By comparison, Carphone’s premium internet brand AOL ranked highest in a recent JD Power customer satisfaction survey. “AOL makes it an even starker comparison because AOL is the best-rated ADSL supplier in terms of customer service there is. So we manage to span the spectrum pretty well at the moment.”
But Dunstone insisted that TalkTalk was on track, and outlined the importance of its network build. He said: “We’re a long way ahead of everyone else in terms of building a fully unbundled network? BT and Sky are delaying it and others are building partially unbundled networks. There is such an economic advantage in supplying the totality of someone’s communications that, if anything, the timeline is actually moving further away.”
Carphone to open 200 US outlets
The Carphone Warehouse will open 150-200 outlets in the US during the next 18 months through its joint venture with US consumer electronics retailer Best Buy.

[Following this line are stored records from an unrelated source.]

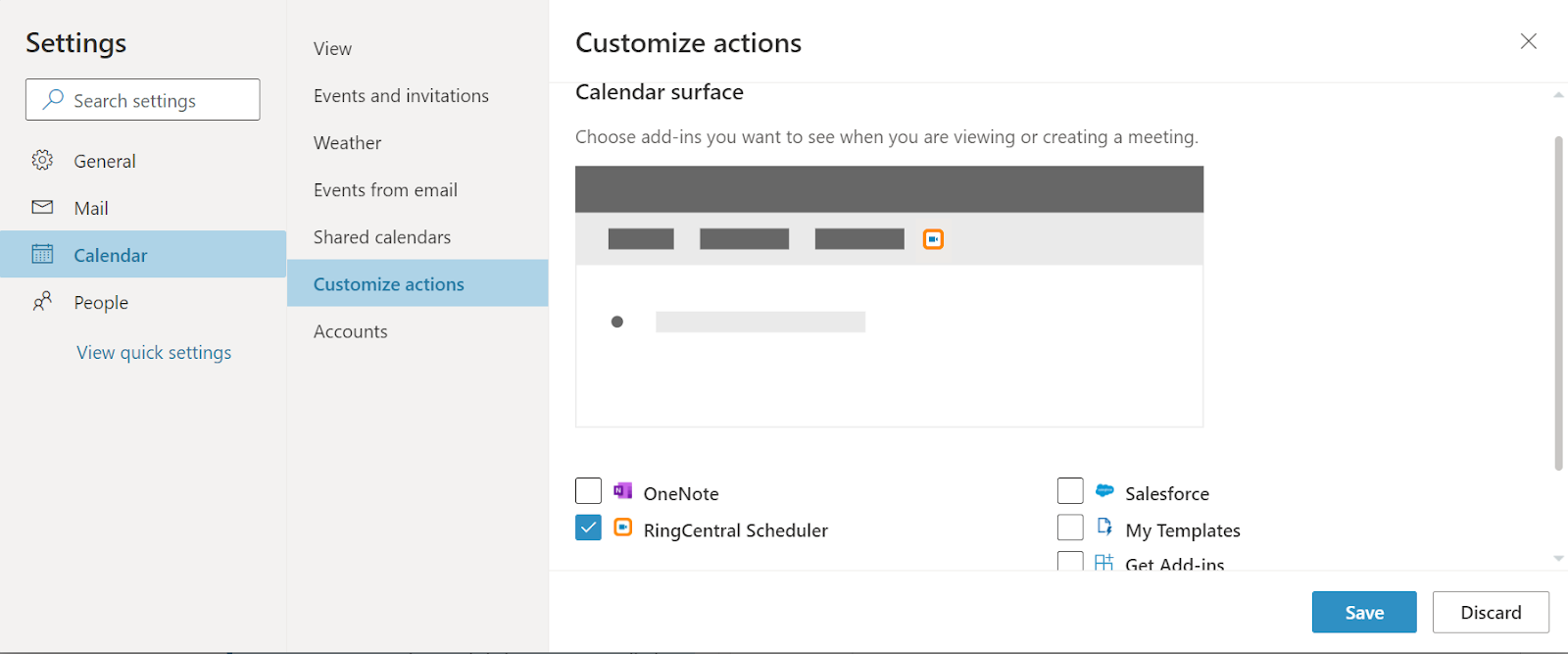Click the Salesforce cloud icon
Screen dimensions: 1568x654
1104,491
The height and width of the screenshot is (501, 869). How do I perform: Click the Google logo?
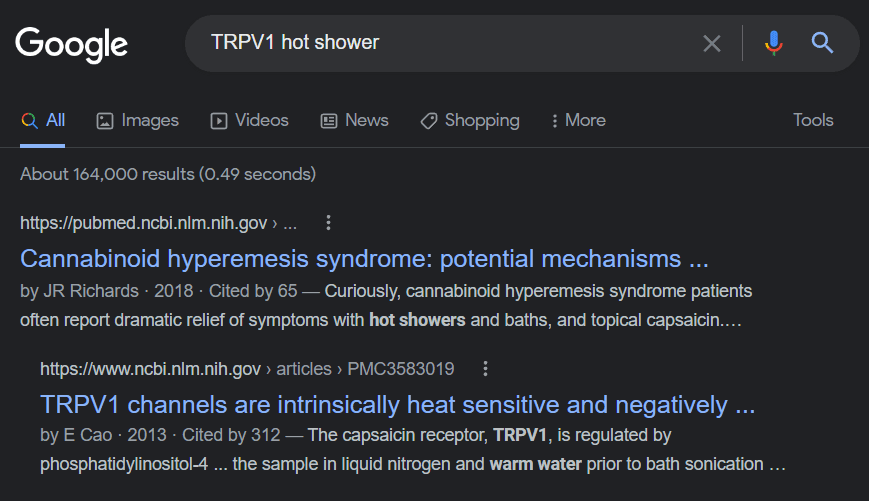[x=72, y=44]
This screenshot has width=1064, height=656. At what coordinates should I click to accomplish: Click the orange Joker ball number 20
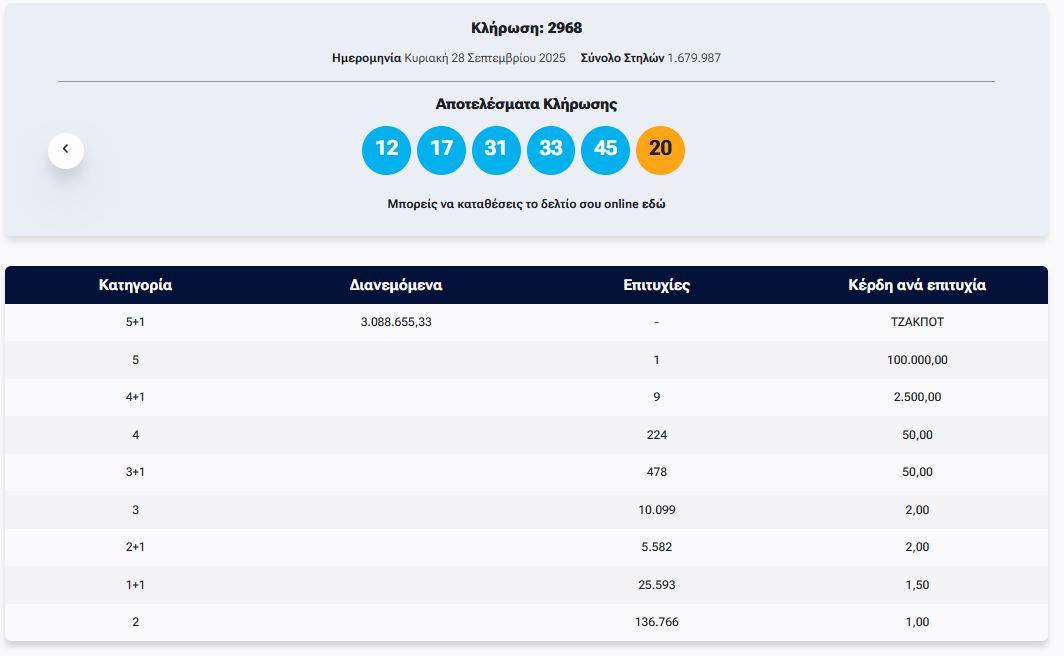pyautogui.click(x=660, y=150)
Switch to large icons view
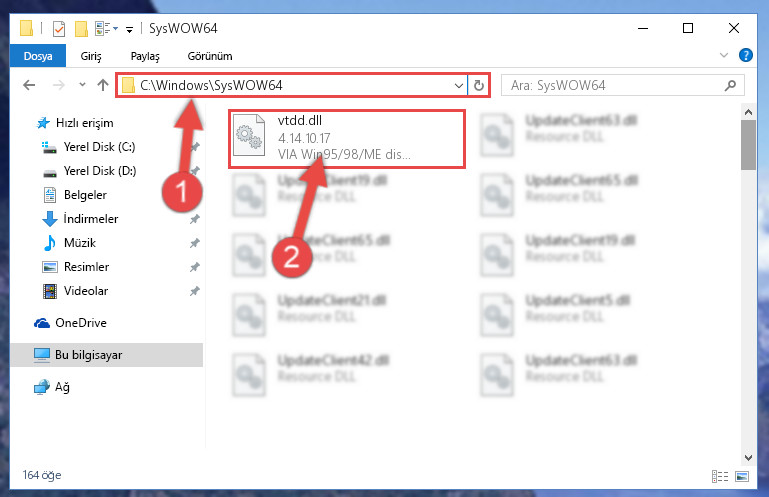The image size is (769, 497). click(x=742, y=476)
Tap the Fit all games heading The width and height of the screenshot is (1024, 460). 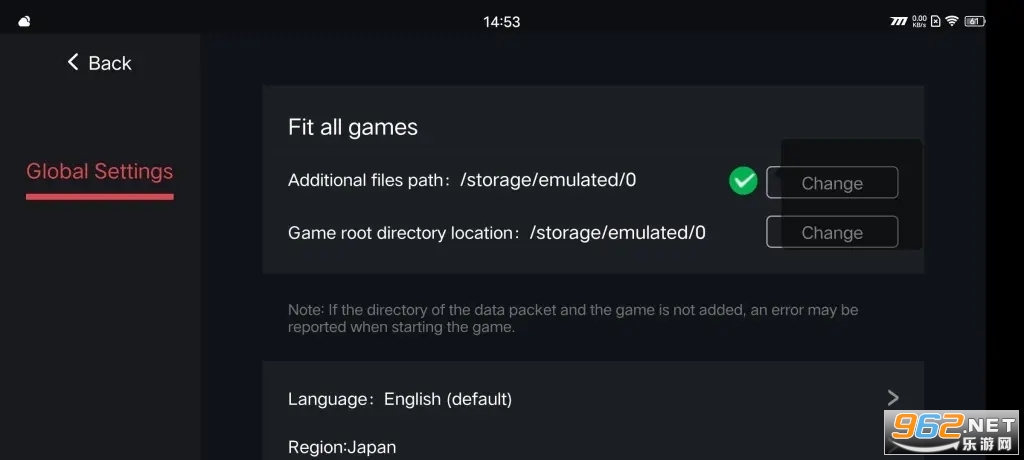(x=353, y=127)
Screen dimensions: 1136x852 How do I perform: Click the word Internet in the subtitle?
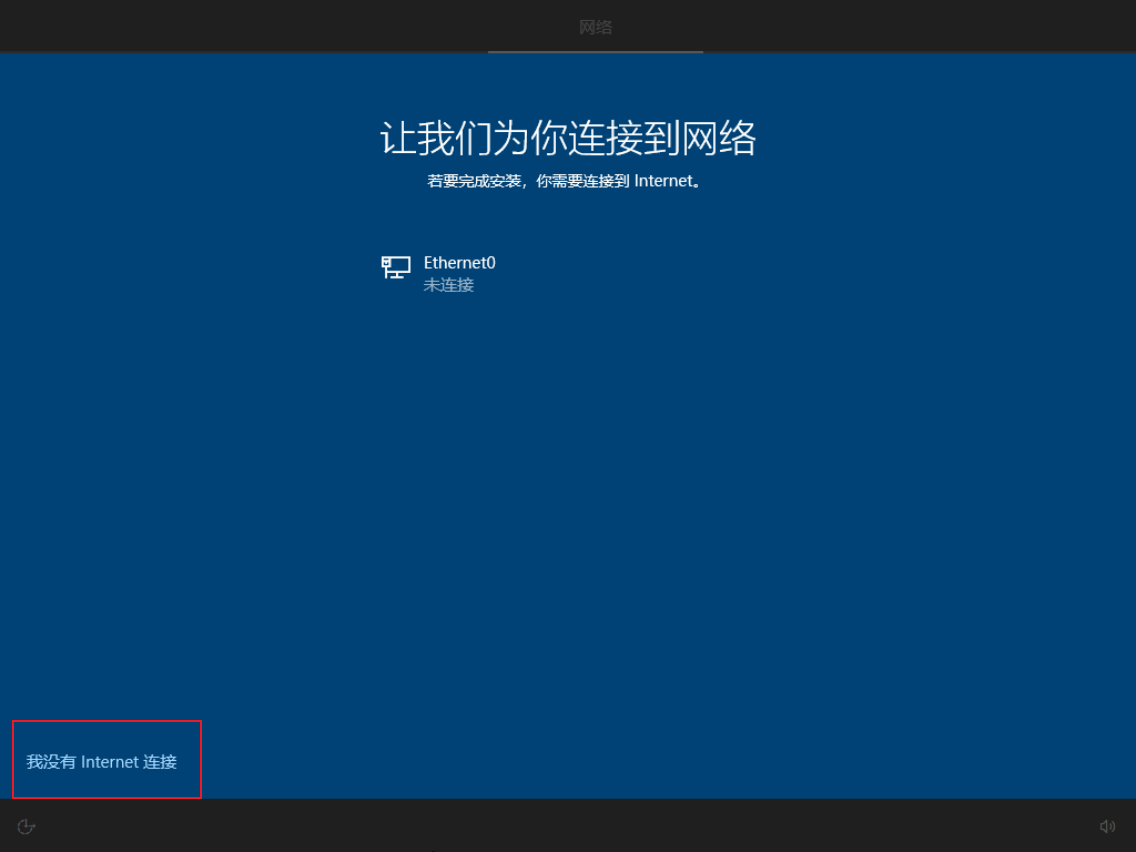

Carphone chief executive Charles Dunstone said the New York Best Buy branches Carphone first set up were ranked higher than 300 for individual store handset sales in the US when it entered the market five months ago. They are now all ranked in the top 10.
“Best Buy has 17 per cent of the US consumer electronics market place, but nothing like that of the mobile phone market. Our ambition is to help it get much closer to its normal market share,” said Dunstone.
“We bring our skill in small-box retailing, the consultative sale and service agreements, and Best Buy has absolutely enormous market share within the US market. It has a very strong brand and all the back office systems, which would be pretty scary to set up, are in place already.”
Most of its new stores will be sales points within existing Best Buy outlets. But Dunstone said that Carphone will set up a stand-alone unit in New York, and also in Boston and Texas.
“Manhattan is not average-town, America, so we need to trial the stand-alone format in somewhere that is more representative of the rest of the US,” he said.
He added that, despite falling connections and consolidation within Western Europe and the non-existence of independent mobile retail in the US to date, the US market has enormous potential for independent retail.
“The US opportunity is so massive. The dependency there and love of mobile is less well developed than it is here, but you can see it changing quite quickly and Best Buy has such enormous footfall.”
The venture is expected to break even in 2008/09.